■ **What the task asks**
In full and exactly, reproduce the entries below, but omit the pictures.

Saved data entries
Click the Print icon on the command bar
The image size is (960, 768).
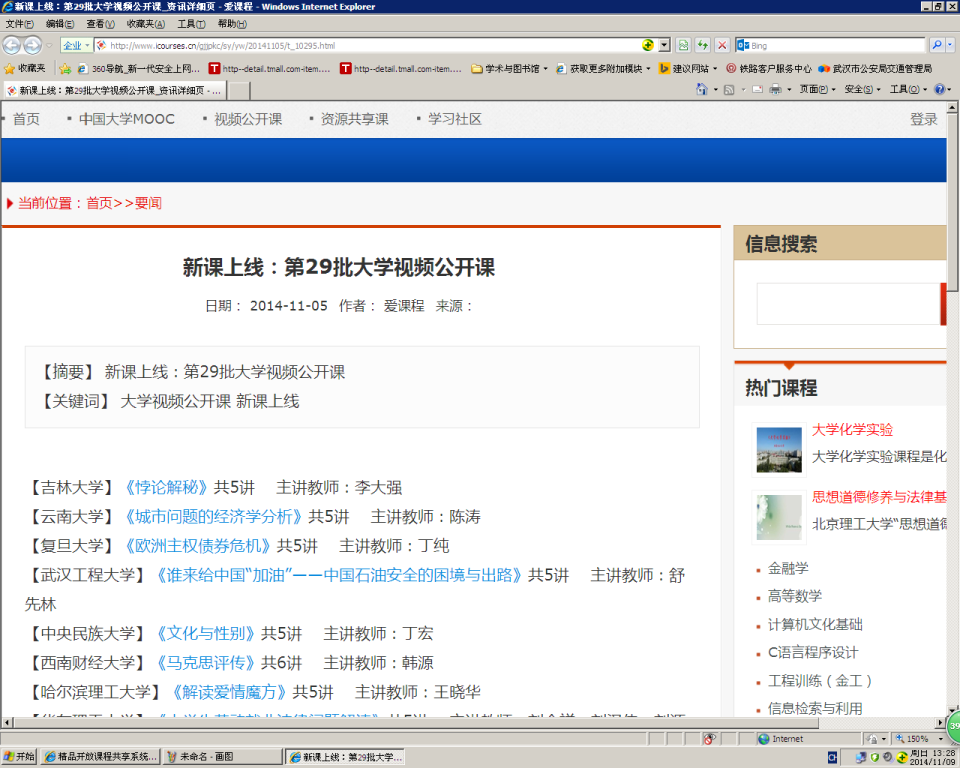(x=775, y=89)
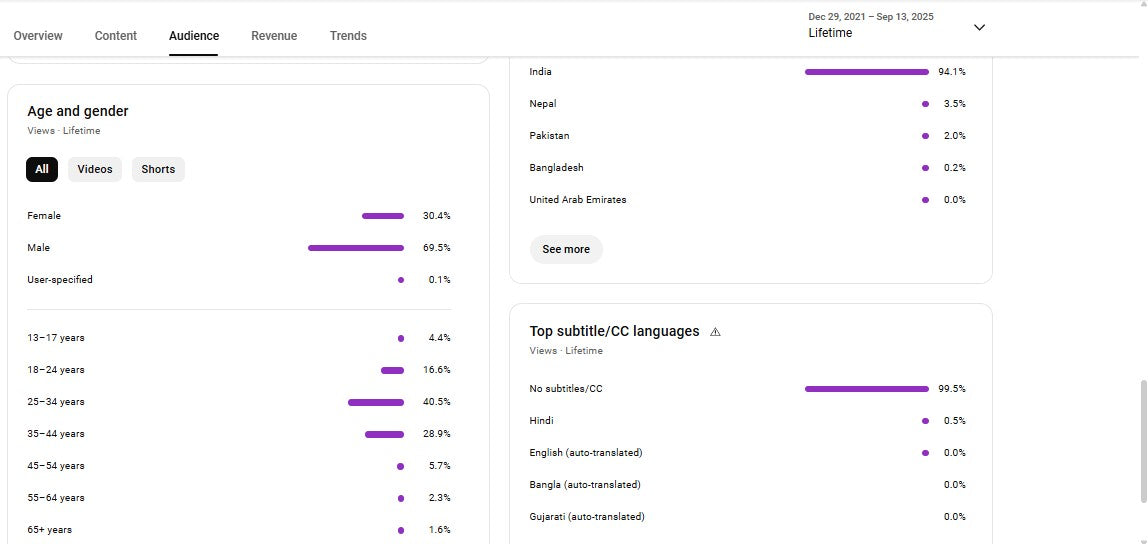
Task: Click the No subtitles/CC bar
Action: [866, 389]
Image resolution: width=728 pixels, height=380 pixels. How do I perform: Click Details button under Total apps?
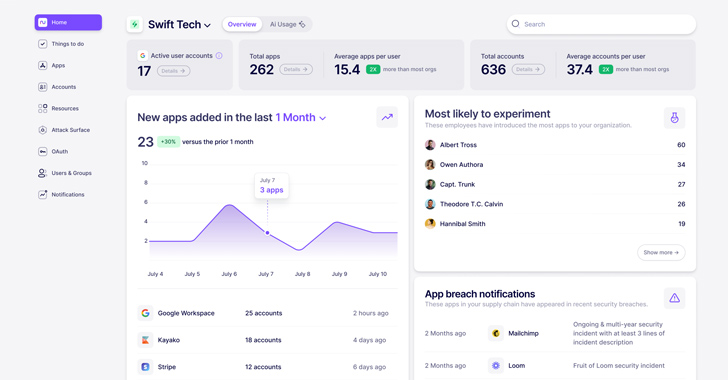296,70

■ **Exercise answer**
Click the Print icon on the command bar
The image size is (960, 768).
(x=775, y=89)
Task: Click the No subtitles/CC bar
Action: [866, 389]
Image resolution: width=728 pixels, height=380 pixels. How do I perform: Click Details button under Total apps?
296,70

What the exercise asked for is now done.